Она была сонная, но постепенно просыпалась, включалась, двигалась так, чтобы ему было удобнее. Она думала только о нем, забыв о себе. И от этого самоотречения становилась еще больше собой. Самоотречение во имя наивысшего самовыражения. Как в музыке. Пианист растворяется в композиторе. Как в любви. Значит, любой творческий процесс одинаков.
Концерт был сыгран. А дальше что?
А дальше новая программа.
За Месяцевым приехала дочь. На ней была теплая черная шапочка, которая ей не шла. Можно сказать – уродовала. Съедала всю красоту.
Люля вышла проводить Месяцева. Ее путевка кончалась через неделю.
– Это моя дочь, Анна Игоревна, – познакомил Месяцев. – Она некрасивая, но хороший человек.
– Это главное, – спокойно сказала Люля, как бы согласившись, что Аня некрасива. Не поймала шутки.
Аня была всегда красива, даже в этой уродливой шапке. Всем стало неловко, в особенности Ане.
– Счастливо оставаться, – пожелал Месяцев.
– Да-да… – согласилась Люля. – И вам всего хорошего.
Месяцев с пристрастием посмотрел на шубу. Она не скукожилась. Все было в порядке.
Машина тронулась.
Обернувшись, он видел, как Люля уходит, и еще раз подумал о том, что шуба не пострадала. Все осталось без последствий.

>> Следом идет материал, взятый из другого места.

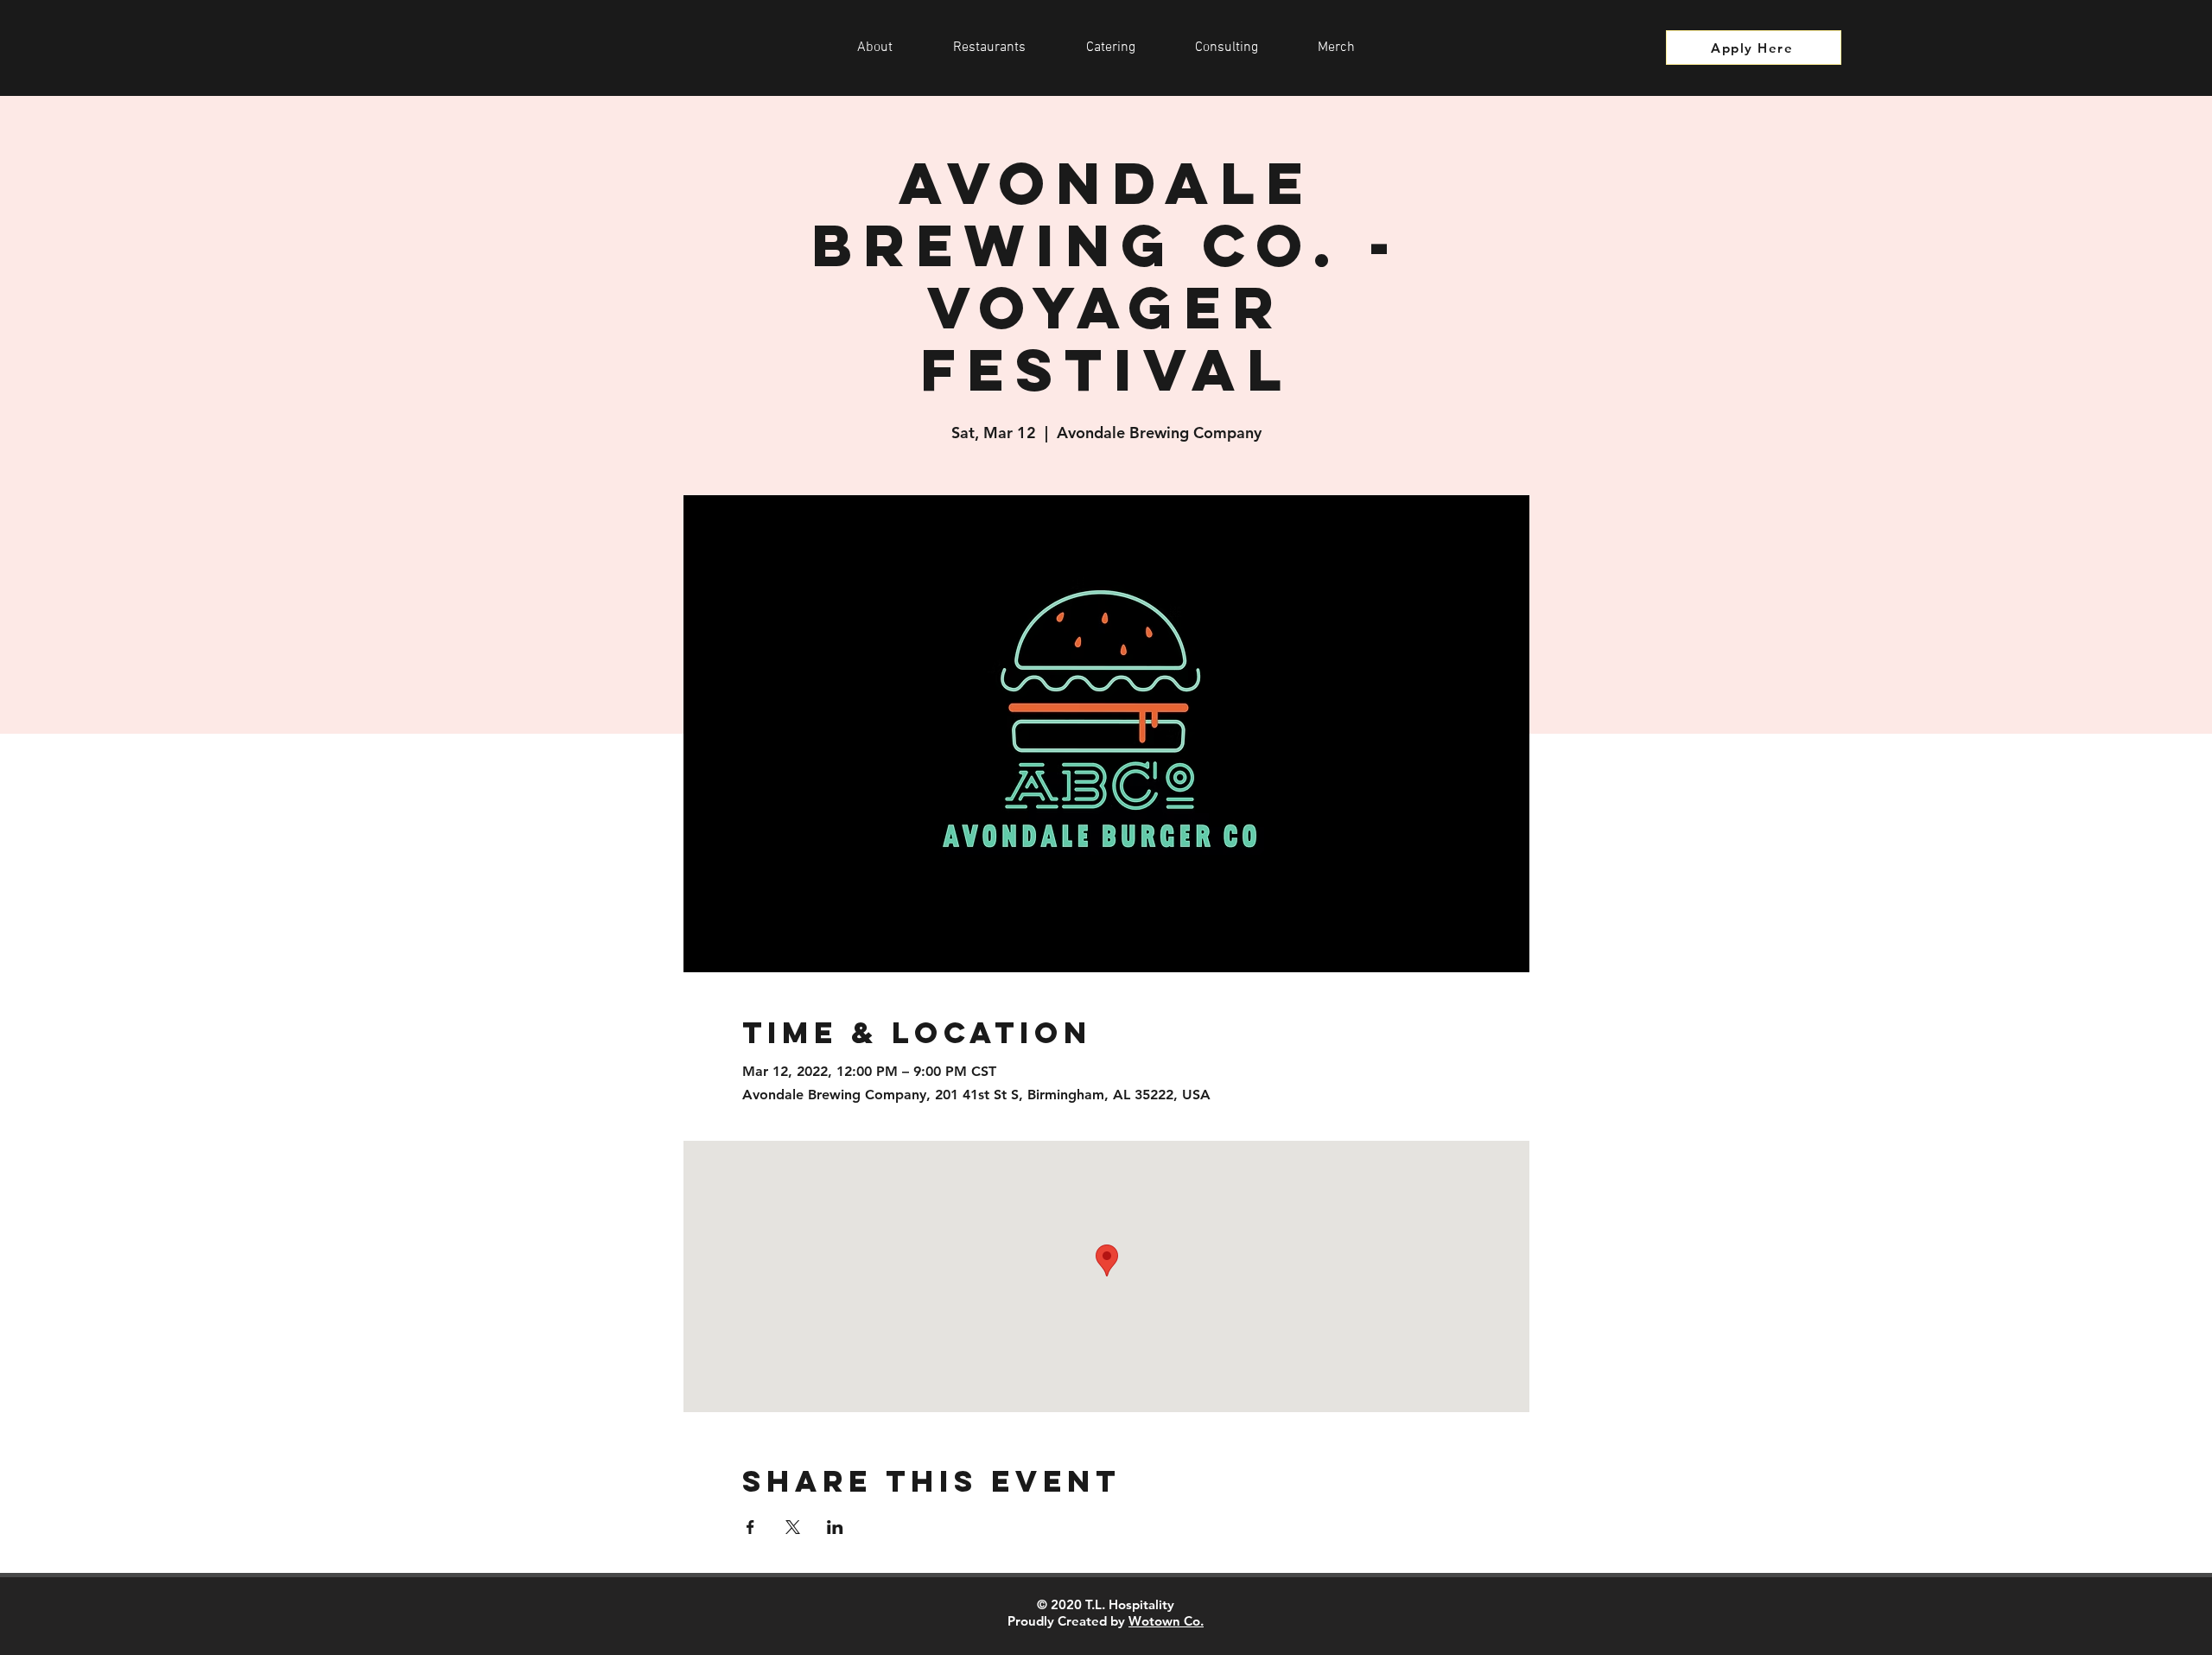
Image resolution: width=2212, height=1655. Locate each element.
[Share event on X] (793, 1527)
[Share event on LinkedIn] (835, 1527)
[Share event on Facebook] (750, 1527)
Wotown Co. (1166, 1621)
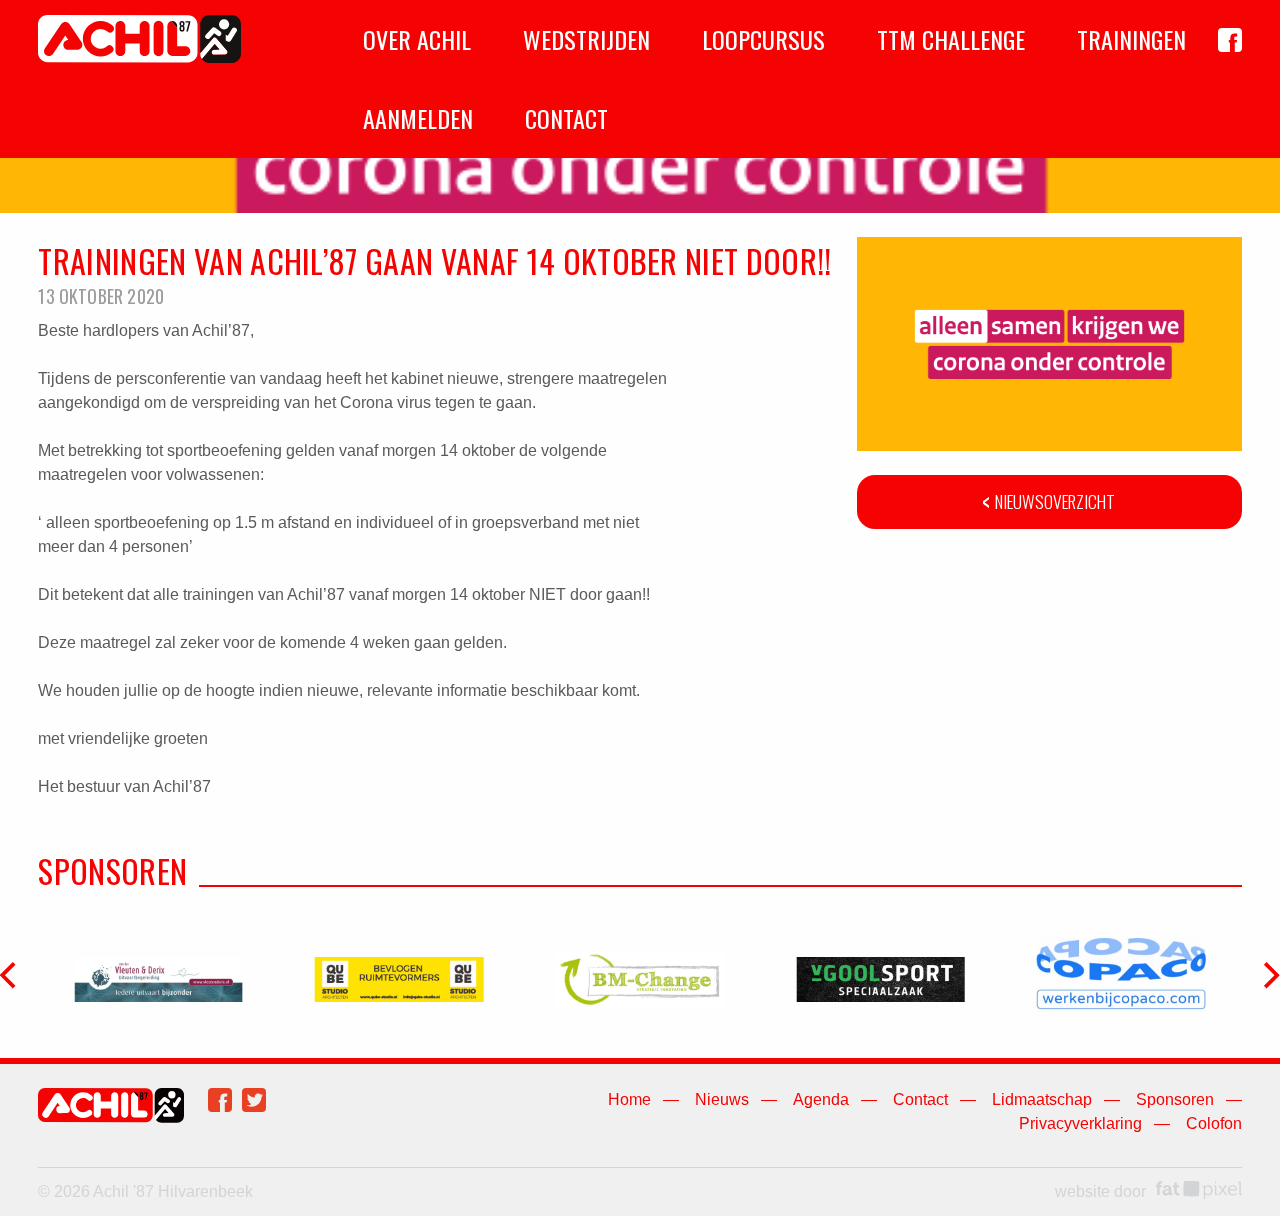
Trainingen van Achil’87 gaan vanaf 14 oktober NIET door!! (434, 260)
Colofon (1214, 1123)
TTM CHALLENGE (951, 39)
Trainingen (1131, 39)
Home (629, 1099)
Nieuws (722, 1099)
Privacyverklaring (1080, 1123)
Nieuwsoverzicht (1055, 501)
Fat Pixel (1199, 1190)
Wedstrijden (586, 39)
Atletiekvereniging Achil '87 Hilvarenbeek (139, 39)
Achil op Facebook (1230, 40)
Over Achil (417, 39)
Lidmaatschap (1042, 1099)
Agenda (821, 1099)
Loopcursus (763, 39)
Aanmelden (418, 118)
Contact (566, 118)
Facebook (220, 1100)
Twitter (254, 1100)
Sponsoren (1175, 1099)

Месяцев прошел в свой кабинет и включил автоответчик.
Студия звукозаписи. Просили позвонить. Тон нищенский. Платили копейки, так что работать приходилось практически бесплатно. Но Месяцев соглашался. Пусть все вокруг рушится и валится, а музыка должна устоять.
Гюнтер. Просил отзвонить в Мюнхен. Он, оказывается, за это время приезжал в Москву, но не дождался. Уехал. Его ограбили на Красной площади. Набежала туча цыганят, облепили, обшарили и разбежались. И, когда разбежались, выяснилось, что у него нет кошелька.
Месяцев представил себе цыганят – хорошеньких, большеглазых и чумазых. Ударить невозможно и терпеть противно. Наивное детство плюс законченный цинизм. Бедный Гюнтер.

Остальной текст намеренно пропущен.